Text passage |

Meanwhile, shows like Mythbusters and events like Maker Faire have shown that hacking hardware can grab the public's interest, especially if there are explosions involved.

Open Source Goes Mainstream: Quick! Name 5 open source pieces of software you might have had on your computer in 1999. Don't worry I'll wait...

How about today? Firefox is an easy candidate, as are Open Office, Chrome, Audacity, Eclipse (if you're a developer), Blender, VLC, and many others. Many netbooks now ship with Linux as the underlying OS. Open Source has gone from a rebel movement to part of the establishment, and when you combine increasing end user adoption with the massive amounts of FLOSS you find on the server side, it can be argued that it is the 800 pound Gorilla now.

As Gandhi said, "First they ignore you, then they laugh at you, then they fight you, then you win." When even Microsoft is releasing Open Source code, you know that you're somewhere between the fight and win stages.

Bountiful Resources: 56K modems, 20MB hard drives, 640K of RAM, 2 MHz processors. You don't have to go far back in time for all of these to represent the state of the art. Now, of course, you would have more than that in a good toaster...

Moore's Law continues to drive technology innovation at a breakneck pace, and it seems that related technologies like storage capacity and bandwidth are trying to follow the same curve. Consider that AT&T users gripe about the iPhone's 5GB/month bandwidth cap, a limit that would have taken 10 solid days of transferring to achieve with a dialup connection.

What to work on | Please quote the open source passage from "How about today?" to "a good toaster...", word for word. The listing below is not needed for the work here.

Information shown |
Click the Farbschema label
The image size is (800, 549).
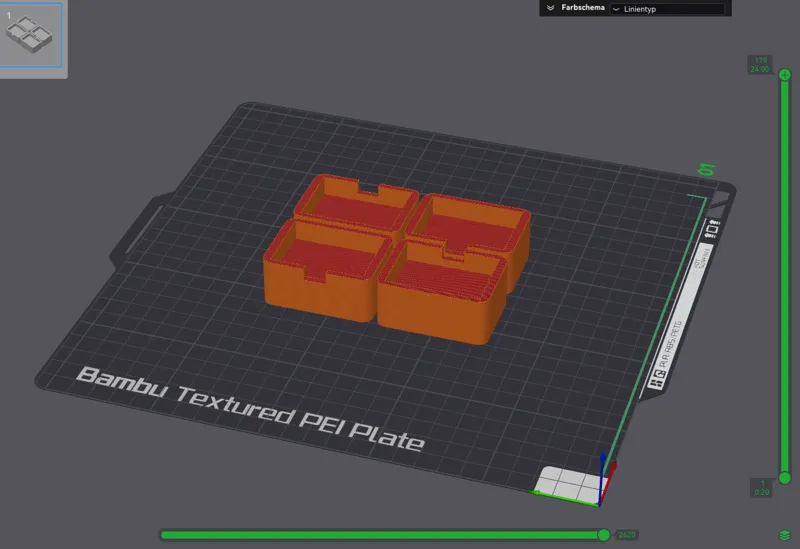tap(583, 8)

Final answer |
How about today? Firefox is an easy candidate, as are Open Office, Chrome, Audacity, Eclipse (if you're a developer), Blender, VLC, and many others. Many netbooks now ship with Linux as the underlying OS. Open Source has gone from a rebel movement to part of the establishment, and when you combine increasing end user adoption with the massive amounts of FLOSS you find on the server side, it can be argued that it is the 800 pound Gorilla now.

As Gandhi said, "First they ignore you, then they laugh at you, then they fight you, then you win." When even Microsoft is releasing Open Source code, you know that you're somewhere between the fight and win stages.

Bountiful Resources: 56K modems, 20MB hard drives, 640K of RAM, 2 MHz processors. You don't have to go far back in time for all of these to represent the state of the art. Now, of course, you would have more than that in a good toaster...